Compte tenu de l’importance de ses rôles, responsabilités et prérogatives, le magistrat contribue à la transparence du scrutin en exerçant simplement son office conformément à la loi et à son serment. Toutefois, il faut souligner qu’il est important que tous les autres acteurs intervenant dans le processus électoral, qu’il s’agisse des autorités administratives, observateurs indépendants, comme des politiques, jouent également leur partition puisque le magistrat n’est pas le seul acteur concourant à la transparence d’une élection. Pour sa part, l’UMS s’attèle à impulser une réelle dynamique de capacitation des magistrats afin de contribuer davantage à la régularité et à la transparence des scrutins à venir. Pour la préparation de l’élection présidentielle et des élections locales de 2019, il est d’ailleurs envisagé la tenue d’une vingtaine de sessions de formation à partir de décembre 2018 dans les ressorts des Cours d’appel de Dakar, Thiès, Saint-Louis, Kaolack et Ziguinchor, afin de préparer suffisamment les magistrats pour qu’ils puissent remplir convenablement leur mission.

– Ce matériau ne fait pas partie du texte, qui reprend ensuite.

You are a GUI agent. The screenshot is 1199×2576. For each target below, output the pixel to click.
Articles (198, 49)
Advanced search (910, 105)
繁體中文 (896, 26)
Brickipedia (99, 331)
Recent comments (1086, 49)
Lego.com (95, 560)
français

L’UMS a souvent décrié le manque d’infrastructures dans certains tribunaux. La situation ne s’améliore toujours pas. Qu’envisagez-vous de faire ?
En tant qu’association chargée de la défense des intérêts matériels et moraux des magistrats, l’UMS ne peut rester insensible à ce genre de situations et a le devoir, à chaque fois qu’elles se présentent, d’attirer l’attention des autorités concernées pour que des solutions appropriées leur soient apportées. Ce qu’elle n’a pas manqué de faire dans le cas évoqué. Si la réforme de la carte judiciaire qui est à l’origine de cette installation est à saluer, notamment parce qu’elle participe du rapprochement de la justice des justiciables, l’atteinte de ses objectifs requiert la mise en place de toutes les mesures d’accompagnement nécessaires telles que la construction de tribunaux ou la mise à disposition de locaux pouvant abriter provisoirement les juridictions nouvellement créées, ce qui est du ressort de l’Exécutif. Au nombre des problèmes d’équipement qui préoccupent l’UMS, il y a aussi la question des véhicules de service. Figurez-vous que pour les tribunaux de grande instance et les tribunaux d’instance, la dernière dotation en véhicule date de plus de 10 ans. Actuellement, ces véhicules sont complètement amortis et certains sont même inutilisables. Il est temps que les autorités adoptent une stratégie d’équipement des juridictions qui soit pérenne de manière à permettre le renouvellement, à intervalles réguliers, du parc automobile des juridictions. Encore une fois, ce n’est pas un luxe, pour des chefs de juridiction dont certains sont à des centaines de kilomètres des villes, de disposer de véhicules de service. Tout cela pour vous dire que la question des infrastructures et de l’équipement des juridictions tient à cœur l’UMS qui vient d’ailleurs d’obtenir de l’USAIDun don d’équipements d’une valeur de 40 millions de francs au profit de nos juridictions. Nous sommes disposés en tous cas à réfléchir avec les autorités pour trouver les solutions idoines et éviter qu’à l’avenir pareilles situations ne se reproduisent car, au-delà des difficultés d’ordre matériel et pratique qu’elles posent dans le fonctionnement du service public, c’est aussi une question de dignité de la Justice.